Ce qui est certain, c’est que la noblesse se corrompt rapidement, dès qu’elle n’est plus une puissance. Le principe de sa moralité est le sentiment de sa responsabilité ; n’ayant plus à répondre de rien, ne représentant plus rien, ne portant plus le poids des intérêts généraux, ses pensées et ses sentimens s’affaiblissent, son âme décroît, s’amoindrit ; et cet état d’affaiblissement, de décroissance, Saint-Simon le contemple d’un œil navré et le décrit avec indignation. Et, comme on peut croire, il n’en veut pas moins aux vices des parvenus, de ces gens de rien, qui voient toutes les carrières s’ouvrir devant eux, que l’esprit d’intrigue même à tout, qui se plaisent à tenir la noblesse à leurs pieds et dont quelques-uns font de leur fortune nouvelle et de leur pouvoir un usage scandaleux où leur orgueil se complaît.

C’est ainsi que Saint-Simon nous fait comprendre et comme toucher au doigt la transition entre le règne de Louis XIV et la Régence. Car dans les dernières années de ce règne, tous les scandales qui allaient s’étaler au soleil, couvaient dans l’ombre. L’orgie, a-t-on dit, avait commencé à huis clos, et dès que le maître est mort, dès que ce long règne de soixante ans est fini, dès que cette majesté léonine, dont une vieillesse chagrine et calamiteuse, et l’épée victorieuse du prince Eugène et de Marlborough n’avait pu détruire les prestiges, a disparu de la scène, et que le pouvoir a passé aux mains d’un roi de cinq ans et de ce débauché de talent et d’esprit, mais sans conduite et sans dignité, qu’on appelait Philippe d’Orléans ; alors délivrés de toute contrainte, les désordres et la licence des âmes éclatent au grand jour et, l’année même où meurt Louis XIV, un romancier taille sa plume pour peindre le monde de la Régence. En 1724, l’année même de la mort de Philippe d’Orléans, il en publiera la suite, en 1735 la fin. Ce romancier est un Breton, il s’appelle Lesage, et son roman est devenu immortel sous le nom de son héros Gil Blas.

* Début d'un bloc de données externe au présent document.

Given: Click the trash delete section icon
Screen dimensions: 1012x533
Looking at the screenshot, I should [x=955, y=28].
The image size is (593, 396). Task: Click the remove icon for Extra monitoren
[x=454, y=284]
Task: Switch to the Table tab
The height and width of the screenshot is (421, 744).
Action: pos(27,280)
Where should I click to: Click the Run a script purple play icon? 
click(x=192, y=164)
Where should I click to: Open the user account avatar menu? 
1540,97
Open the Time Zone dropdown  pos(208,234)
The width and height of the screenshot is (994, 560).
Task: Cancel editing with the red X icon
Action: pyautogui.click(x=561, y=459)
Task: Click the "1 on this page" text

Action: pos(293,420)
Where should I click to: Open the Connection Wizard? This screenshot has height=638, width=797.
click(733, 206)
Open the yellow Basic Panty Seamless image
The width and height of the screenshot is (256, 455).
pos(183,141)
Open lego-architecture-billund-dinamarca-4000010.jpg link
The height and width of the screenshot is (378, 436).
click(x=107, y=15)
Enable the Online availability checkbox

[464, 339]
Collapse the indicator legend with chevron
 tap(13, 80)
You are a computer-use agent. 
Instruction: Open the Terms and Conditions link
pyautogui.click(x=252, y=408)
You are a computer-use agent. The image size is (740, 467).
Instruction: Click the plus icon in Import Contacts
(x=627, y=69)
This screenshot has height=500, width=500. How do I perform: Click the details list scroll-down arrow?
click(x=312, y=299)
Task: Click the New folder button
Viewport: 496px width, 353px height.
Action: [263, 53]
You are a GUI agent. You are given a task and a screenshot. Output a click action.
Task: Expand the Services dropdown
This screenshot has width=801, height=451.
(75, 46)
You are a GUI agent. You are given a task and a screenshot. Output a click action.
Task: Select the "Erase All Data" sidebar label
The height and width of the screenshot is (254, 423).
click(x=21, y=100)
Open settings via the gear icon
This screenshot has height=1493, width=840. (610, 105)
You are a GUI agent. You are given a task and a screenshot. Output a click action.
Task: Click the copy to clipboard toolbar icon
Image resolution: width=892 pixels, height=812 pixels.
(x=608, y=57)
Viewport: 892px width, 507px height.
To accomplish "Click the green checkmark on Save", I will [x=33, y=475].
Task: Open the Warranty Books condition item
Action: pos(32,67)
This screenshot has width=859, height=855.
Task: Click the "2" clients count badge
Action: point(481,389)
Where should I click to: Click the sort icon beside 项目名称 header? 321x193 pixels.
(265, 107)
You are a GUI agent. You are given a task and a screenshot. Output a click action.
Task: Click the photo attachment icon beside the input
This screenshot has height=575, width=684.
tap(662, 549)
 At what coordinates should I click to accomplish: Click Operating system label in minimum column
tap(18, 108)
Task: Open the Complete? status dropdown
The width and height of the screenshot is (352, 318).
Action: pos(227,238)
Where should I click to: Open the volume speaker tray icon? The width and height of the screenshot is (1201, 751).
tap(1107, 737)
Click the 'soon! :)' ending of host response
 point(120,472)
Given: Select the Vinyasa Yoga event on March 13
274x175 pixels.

Qu’est-ce que ce roman ? En apparence, une peinture de la société espagnole, car la scène se passe en Espagne, et dans l’invention de son intrigue et des nombreux épisodes dont il l’enrichit, Lesage a fait plus d’un emprunt aux auteurs espagnols. Mais, en fait, ce roman est un tableau de la société française. Les masques sont transparens, on ne peut s’y tromper. Lesage a peint ce qu’il avait sous les yeux, c’est-à-dire, avant tout, des intrigans et des corrompus. Voilà ce qui peuple cette grande toile. Et déjà dans sa comédie de Turcaret, représentée en 1709, il avait défini le monde un grand ricochet de fourberies. Médecins, juges, magistrats, docteurs, écrivains, gens de lettres, comédiens, femmes du monde, grands seigneurs, financiers, dignitaires de l’Église, le romancier passe en revue toutes les classes de la société ; ses personnages sont pour lui des marionnettes, et ces marionnettes, il les dépouille de leurs chapeaux à plumes, de leurs manteaux brodés, il nous en fait voir le mécanisme et les ficelles qui les font mouvoir et il nous les donne pour ce qu’elles sont, des poupées dont la vanité et l’intérêt sont les ressorts secrets.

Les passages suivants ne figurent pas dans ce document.